> **Problem set**:
1. Decide whether each statement below agrees with the forum post about getting back into writing. Answer yes or no for each, and quote the words from the post that settle it.
(a) The writer hopes to reach the goal by Sunday the 9th.
(b) The writer says the plot of the new story comes from the manga.
(c) The writer will try to keep the short story under 15,000.
2. Answer these questions from the forum post about getting back into writing.
(a) When did the writer pick up the manga?
(b) What kind of story did the writer put on hold a few months ago?
(c) On what date was the post made?
3. Carry on the forum post about getting back into writing, beginning right after its final sentence.

> **Extract to read**:
#####

# Back into the swing of things.



## TrixBarred (Dec 3, 2012)

Hey all. 

So after much... lets just say me being a bit lax with my writing and putting it off for what seems like a good few month now (Don't beat me, I swear I will do more ^^;;, I decided to pick up the pen, or keyboard in some cases and am working towards a goal which I hope to achieve by Sunday the 9th.

I picked up a manga as I was coming back home after a disappointing day, didn't know why I picked that one up, I just did. And as I read it, it made me think, my mind started to race and came up with a story. Don't worry this isn't plagurism, I just thought of the concept while reading the book. The plot and writing is my own, thats the way it should be ^^

Anyways. I put on hold back a few month ago of writing a novel sized story, and started to listen to the advice of others only recently. I decided to write a short story... how short that will be is debatable right now, but I will try to keep it under the 15,000 mark... hopefully ^^;;;

I was wondering if I could get some help with something I have run into.

#####

Stored data

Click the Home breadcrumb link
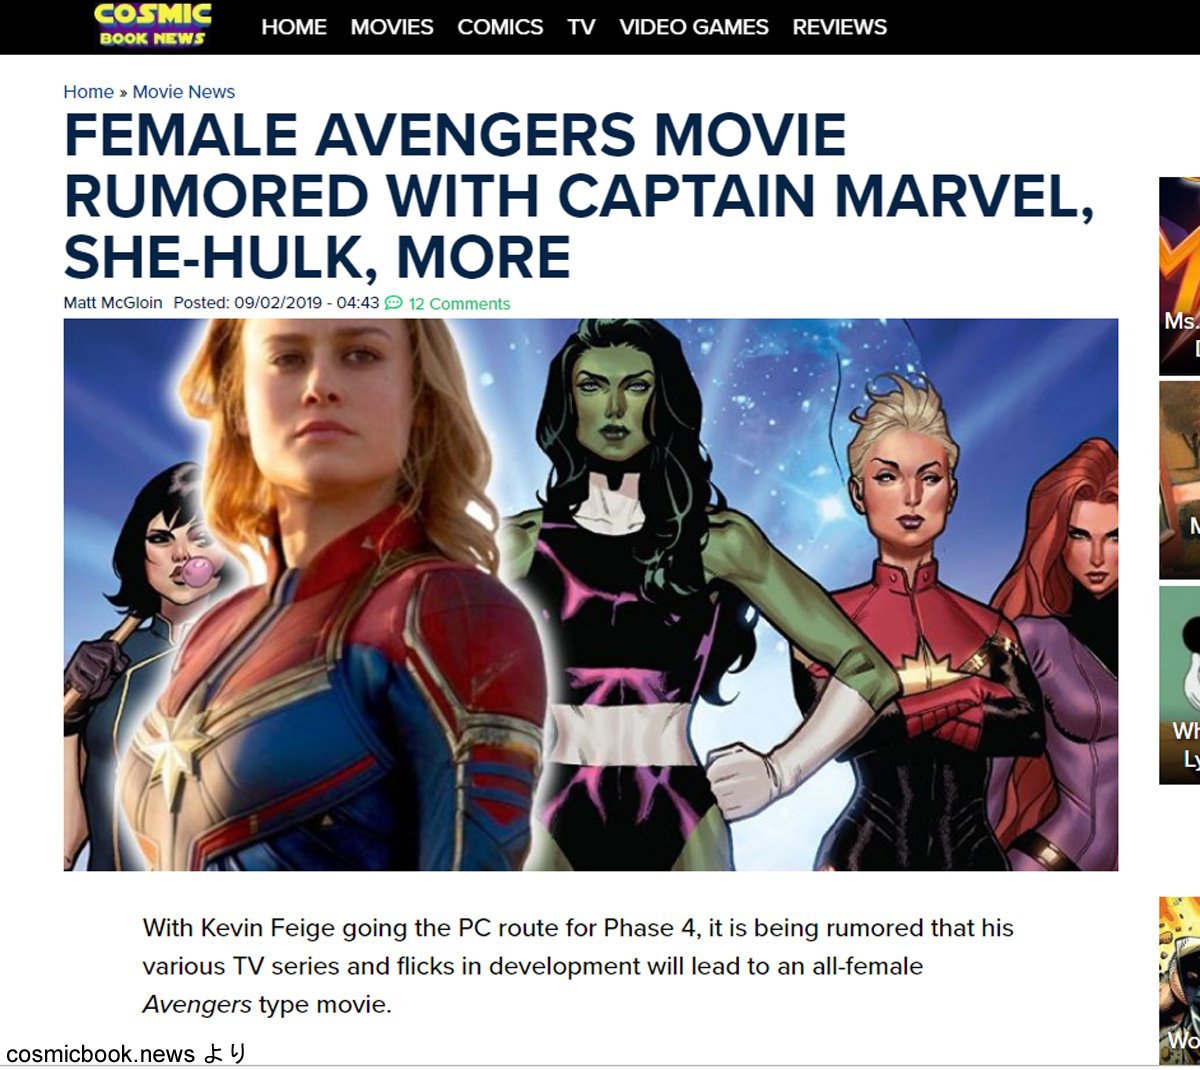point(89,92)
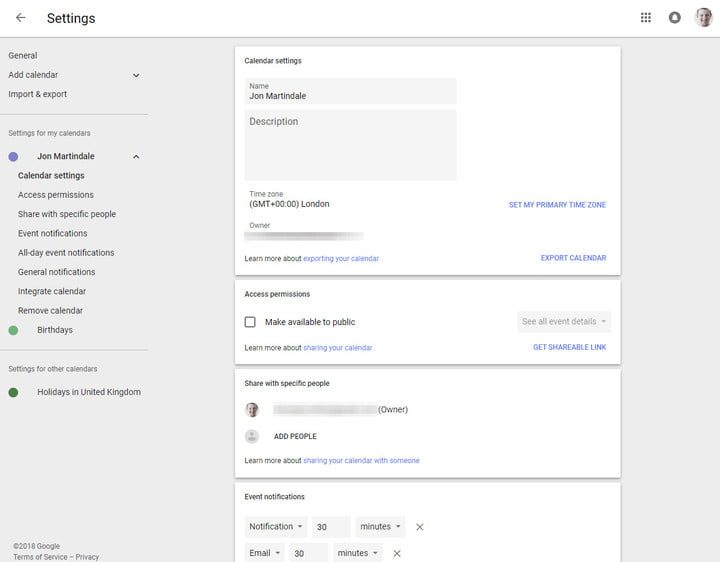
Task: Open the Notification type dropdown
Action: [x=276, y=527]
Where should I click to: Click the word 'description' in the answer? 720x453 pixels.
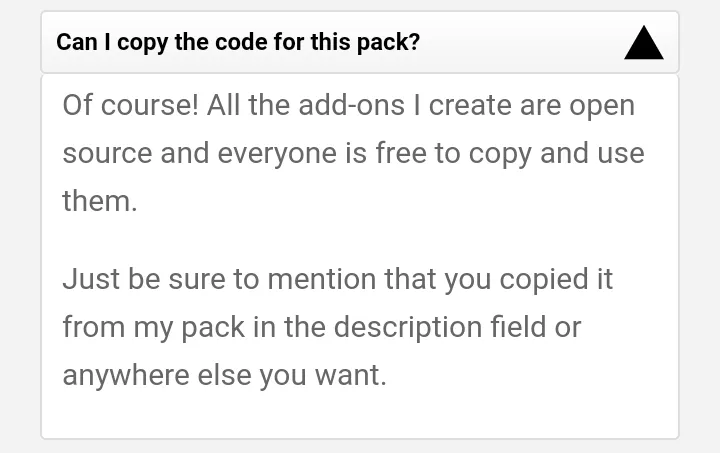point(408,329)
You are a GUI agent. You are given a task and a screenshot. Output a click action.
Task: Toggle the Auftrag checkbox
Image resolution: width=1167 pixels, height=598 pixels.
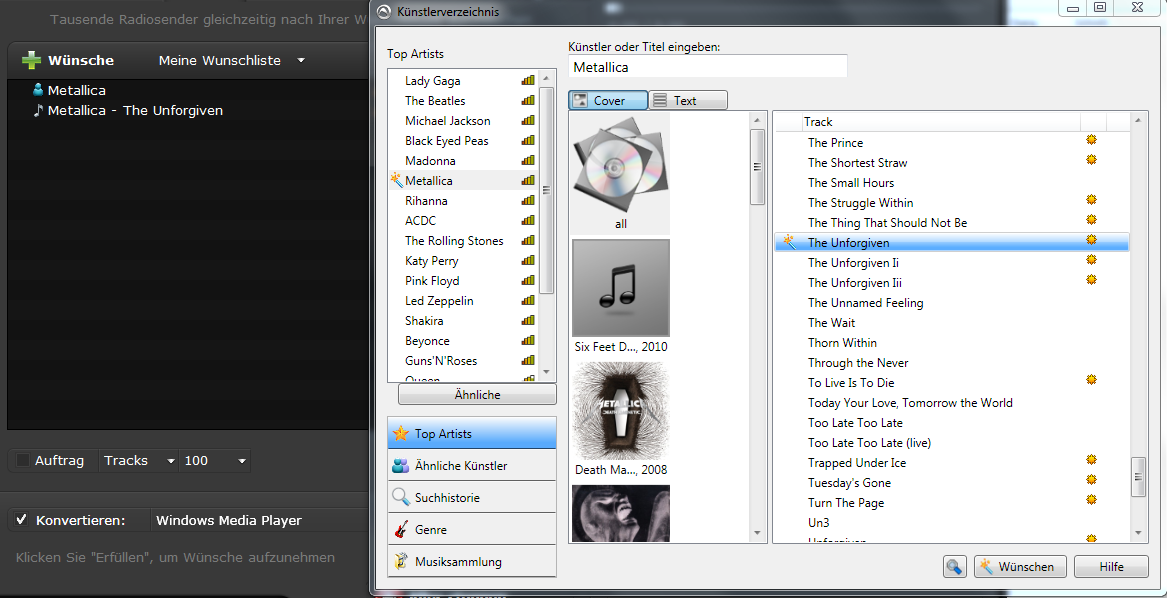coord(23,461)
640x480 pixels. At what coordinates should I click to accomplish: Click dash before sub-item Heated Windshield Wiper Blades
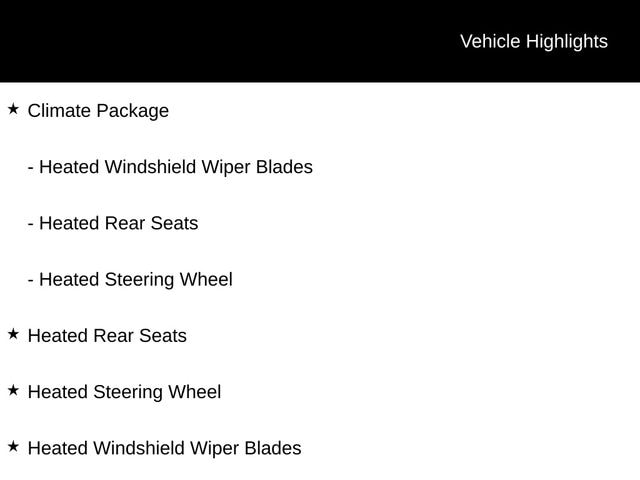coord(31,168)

#####

> **Results for each task**:
1.
(a) Yes: "working towards a goal which I hope to achieve by Sunday the 9th"
(b) No: "The plot and writing is my own"
(c) Yes: "I will try to keep it under the 15,000 mark"

2.
(a) While coming back home after a disappointing day.
(b) A novel-sized story.
(c) Dec 3, 2012.

3.
The story I am writing follows the main character through her life as she strives towards her dream. But I can't think of how to break up the story, or time jump ahead to when she is older. 
It would be a heck of a challenge to write her day to day life as she gets older and leading up towards the end of the story, but I think it would be more novel sized if I did that XD

Also is it best to write out a guide line for the story, or to just get on with and do it. Right now I am just writing it out roughly for the start and just want to know if i am going in the right direction. 

Oh and how do you write from the view of a child ? Should the words match their age or should they just talk normally ?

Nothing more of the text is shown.